We also hopped onto their wild mouse coaster, the Wild Mouse. It's the same model as the Fly at Canada's Wonderland, Dark Knight at Great Adventure, Dark Knight at Six Flags Mexico, Dark Knight at Six Flags Great America (the Chicago one), Apple Zapple at Kings Dominion (I don't know that bunnyhugger rode this but it seems plausible, though she'd have ridden it as Ricochet) and, oh, Descente en Schlitt' at Nigloland. I say 'hopped on' and mean it: despite being a wild mouse, and so having 'trains' of a single car fitting at most four people, the line moved fast and dispatched quickly and there was almost no wait. The secret? They don't stop the trains. They run the ride the way wild mouse rides should, with the car moving slowly through the station and you hopping in, belting up (I can't swear the ride had seat belts, actually), and pulling down the lap bar without stopping. And so there were four or five cars moving through the ride continuously, and there was no wait. Riding a wild mouse that was run correctly might have been the high point of the trip.
(The low point of the high point: the ride was sponsored by a mouse trap company. I appreciate a sick joke but c'mon. But I did like the sign measuring how many mice tall you are.)
After this we finally got onto Comet, and when I say 'finally' consider that it was like 2 pm. I believe we even took the slight extra wait for a front-seat ride. There was a line here but not as long as a couple hours earlier and short enough that we were having a weirdly good riding day. It was something our pinball friend JTK refers to as the Dollywood Effect, based on his own experiences on a packed day at Dollywood: the midways were jammed full of people but somehow none of the rides he wanted to be on had queues worth mentioning. We've had this before at parks, including this trip already (Kennywood and Dutch Wonderland were quite kind to us; Six Flags America never felt packed at least). This was a particularly intense version of that.
So we were on to SooperDooperLooper, their late-70s Corkscrew-class coaster, and I think did walk on to the orange old ride. And then, it being about 3:30, we went and left the park. Sort of.
With that cliffhanger I think you'd like to see the carving and final reveal of our Halloween pumpkins from last year. Ready?

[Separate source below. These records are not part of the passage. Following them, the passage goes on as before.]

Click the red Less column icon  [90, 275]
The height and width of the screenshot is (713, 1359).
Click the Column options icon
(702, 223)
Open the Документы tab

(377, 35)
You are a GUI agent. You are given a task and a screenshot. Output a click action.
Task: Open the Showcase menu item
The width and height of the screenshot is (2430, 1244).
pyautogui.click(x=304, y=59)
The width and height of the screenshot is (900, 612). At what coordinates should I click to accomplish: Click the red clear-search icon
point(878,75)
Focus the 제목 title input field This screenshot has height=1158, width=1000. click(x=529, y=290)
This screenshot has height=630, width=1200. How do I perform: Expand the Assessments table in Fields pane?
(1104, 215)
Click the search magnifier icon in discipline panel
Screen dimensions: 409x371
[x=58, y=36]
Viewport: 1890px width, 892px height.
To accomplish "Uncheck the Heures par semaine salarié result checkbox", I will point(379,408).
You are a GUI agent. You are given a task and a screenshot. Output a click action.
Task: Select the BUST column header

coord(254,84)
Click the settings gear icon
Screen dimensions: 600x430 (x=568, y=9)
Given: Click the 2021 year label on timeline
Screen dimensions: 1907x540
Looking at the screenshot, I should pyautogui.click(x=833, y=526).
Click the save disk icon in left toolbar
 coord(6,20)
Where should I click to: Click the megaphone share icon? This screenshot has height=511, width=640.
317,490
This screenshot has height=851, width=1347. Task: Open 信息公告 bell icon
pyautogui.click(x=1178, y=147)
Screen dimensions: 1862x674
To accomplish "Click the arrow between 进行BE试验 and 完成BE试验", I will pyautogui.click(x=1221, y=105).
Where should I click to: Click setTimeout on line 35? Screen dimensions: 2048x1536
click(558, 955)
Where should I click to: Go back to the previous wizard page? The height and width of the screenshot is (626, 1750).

And now to the pumpkin-carving. bunnyhugger works on one of her fine designs.

She's having a good time!

My pumpkin. I turned away from the extremely gentle Harvey Comics-esque jack-o-lanterns of the last couple years for something a bit more mousey. Not scary, but less obviously merry. Yes, on the door in back is a sticker of Aubrey Plaza from the 2012 movie Safety Not Guaranteed, why do you ask?

bunnyhugger's mother sure she's doing terribly at this, while
bunnyhugger admires her own work.

Lining the pumpkins up outside to get a photo, unlit.

And here's what bunnyhugger's parents' pumpkins (the left two) and ours (the right two) look like while in service.
Trivia: After the first night of the British invasion of Washington, Mayor John Peter of Georgetown, D.C., sent a flag of truce and received promises that the British would spare the city. The British Rear Admiral George Cockburn promised the mayor that his troops would give the protection that President Madison had failed to. Source: Union 1812: The Americans Who Fought the Second War of Independence, A J Langguth.
Currently Reading: Lost Popeye Zine, Sundays Supplement, Volume 17: 1955, Tom Sims, Bill Zaboly. Editor Stephanie Noelle.